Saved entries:
****************

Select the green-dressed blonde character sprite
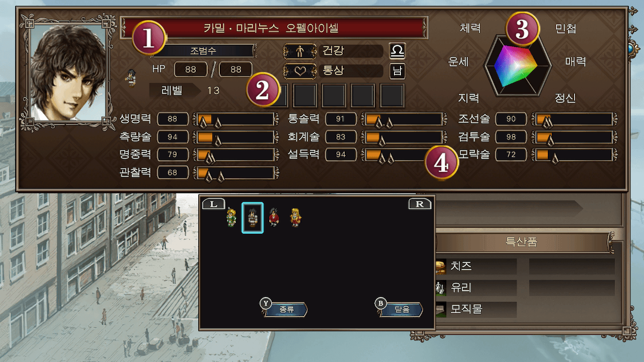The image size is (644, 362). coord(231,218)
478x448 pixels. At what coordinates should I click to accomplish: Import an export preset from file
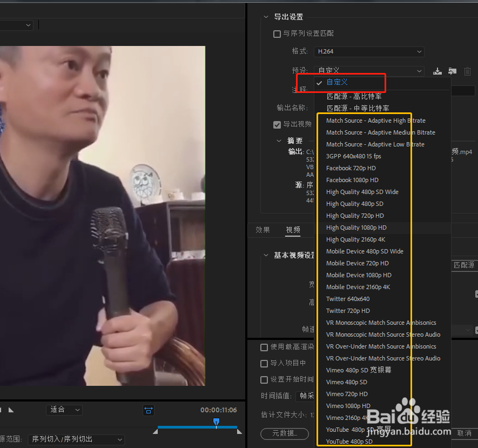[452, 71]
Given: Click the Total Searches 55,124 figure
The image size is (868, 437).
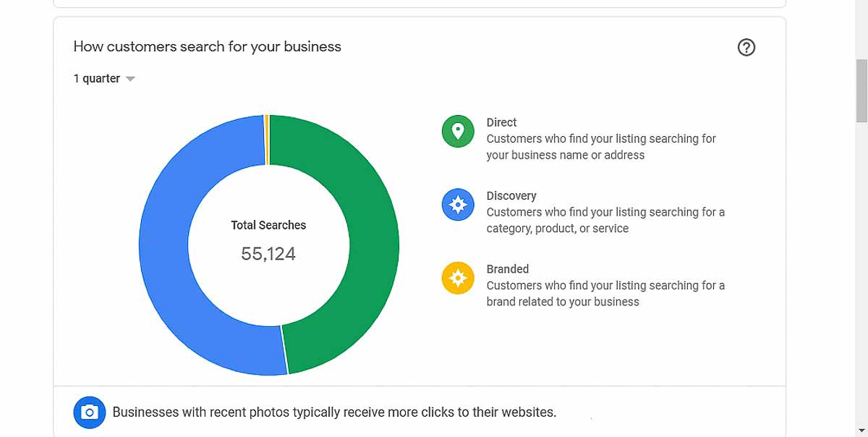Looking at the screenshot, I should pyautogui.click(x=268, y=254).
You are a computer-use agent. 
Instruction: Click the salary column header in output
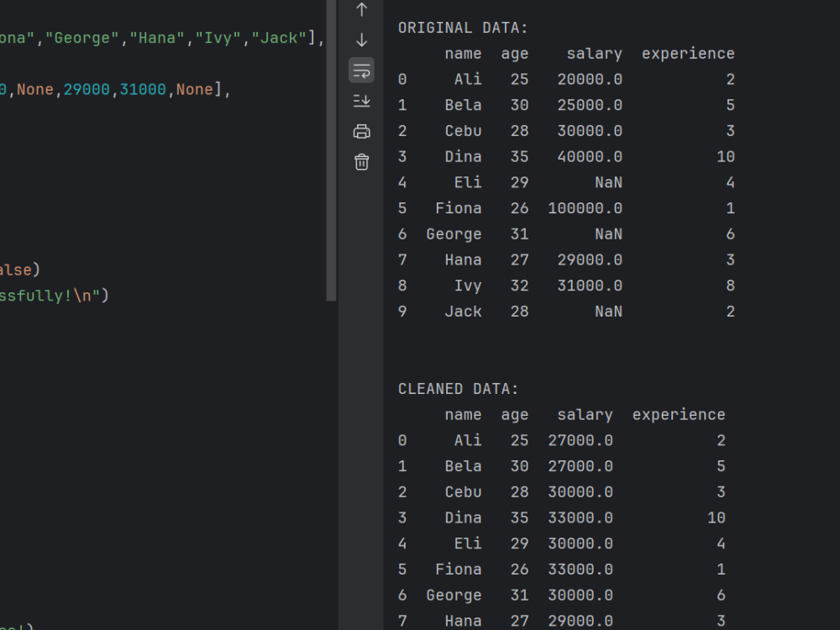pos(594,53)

****************

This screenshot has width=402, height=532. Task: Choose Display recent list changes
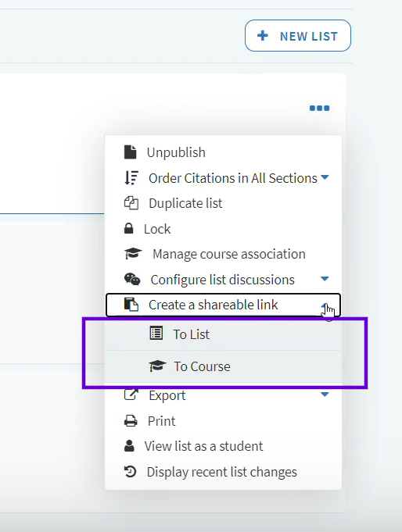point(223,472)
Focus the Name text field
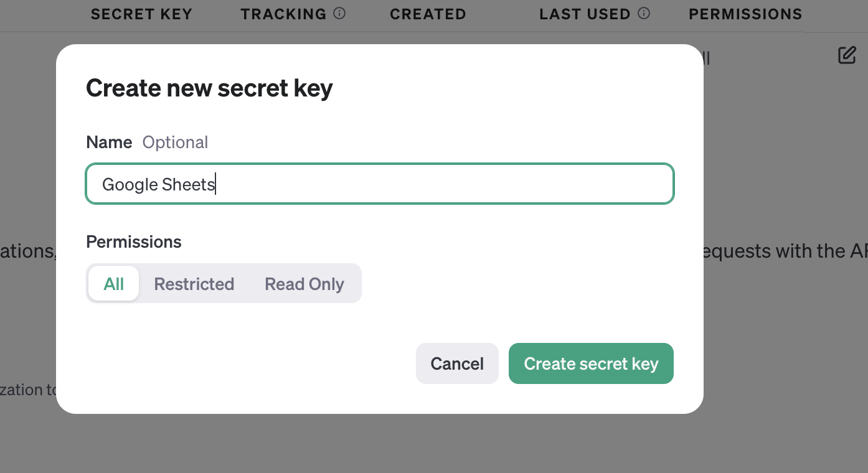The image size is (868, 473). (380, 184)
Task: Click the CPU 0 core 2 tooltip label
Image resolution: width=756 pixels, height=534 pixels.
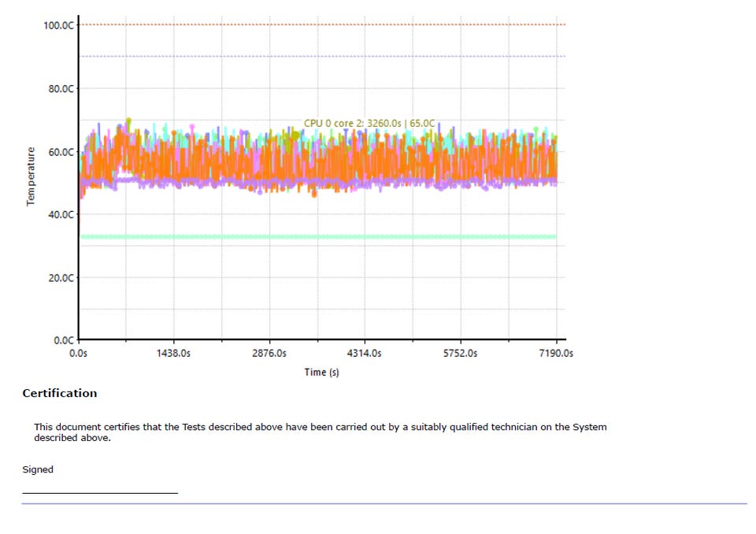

****************

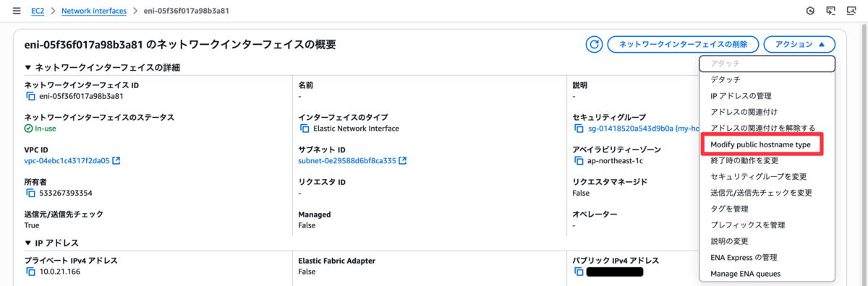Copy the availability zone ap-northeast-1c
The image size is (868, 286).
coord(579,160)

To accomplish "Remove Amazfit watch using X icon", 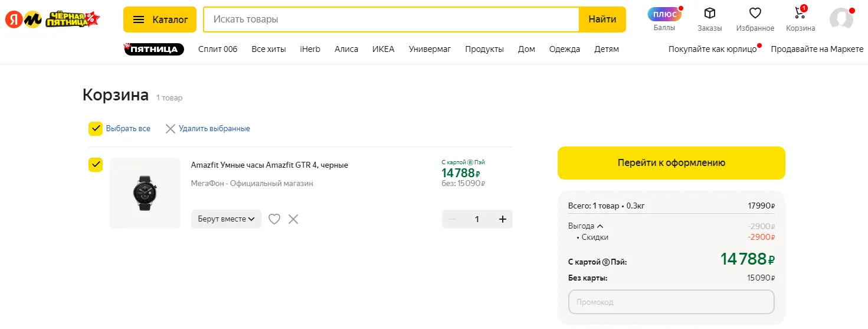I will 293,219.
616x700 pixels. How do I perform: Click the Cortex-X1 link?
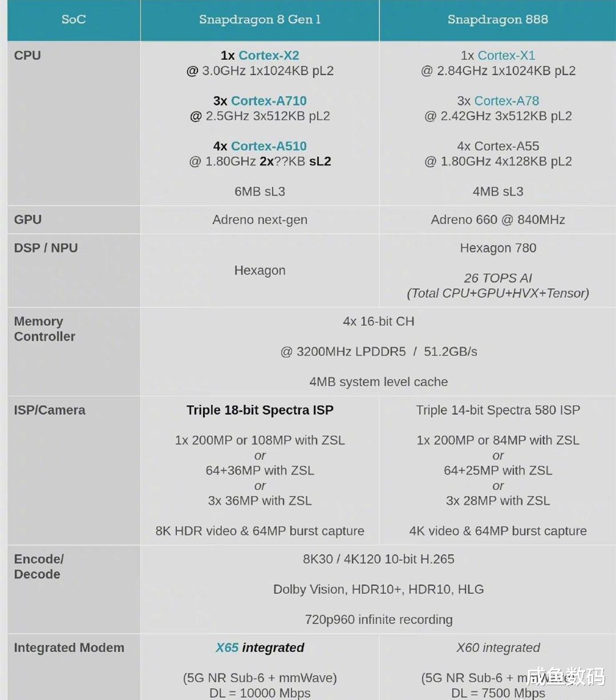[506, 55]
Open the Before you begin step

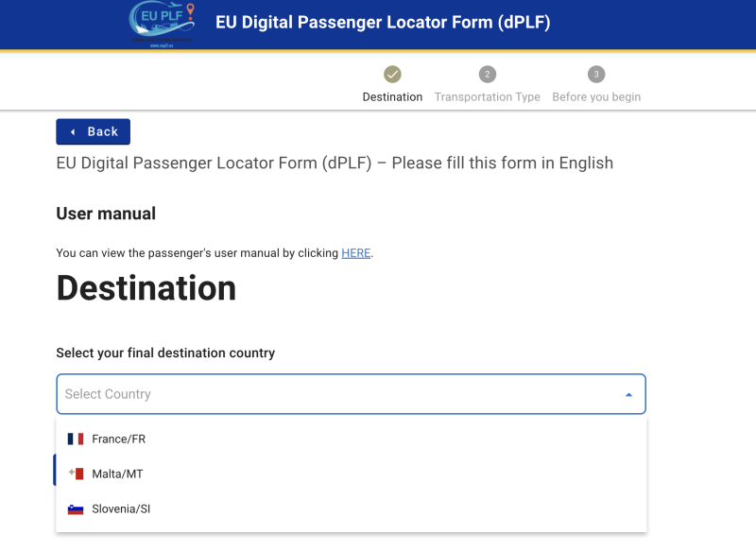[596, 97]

****************

Word for word, write out the lines above running from the one with "Focus the Name text field" up to and including the one with "Image resolution: width=756". Drop any picture.

Focus the Name text field
The image size is (868, 473). (380, 184)
Task: Click the CPU 0 core 2 tooltip label
Image resolution: width=756 pixels, height=534 pixels.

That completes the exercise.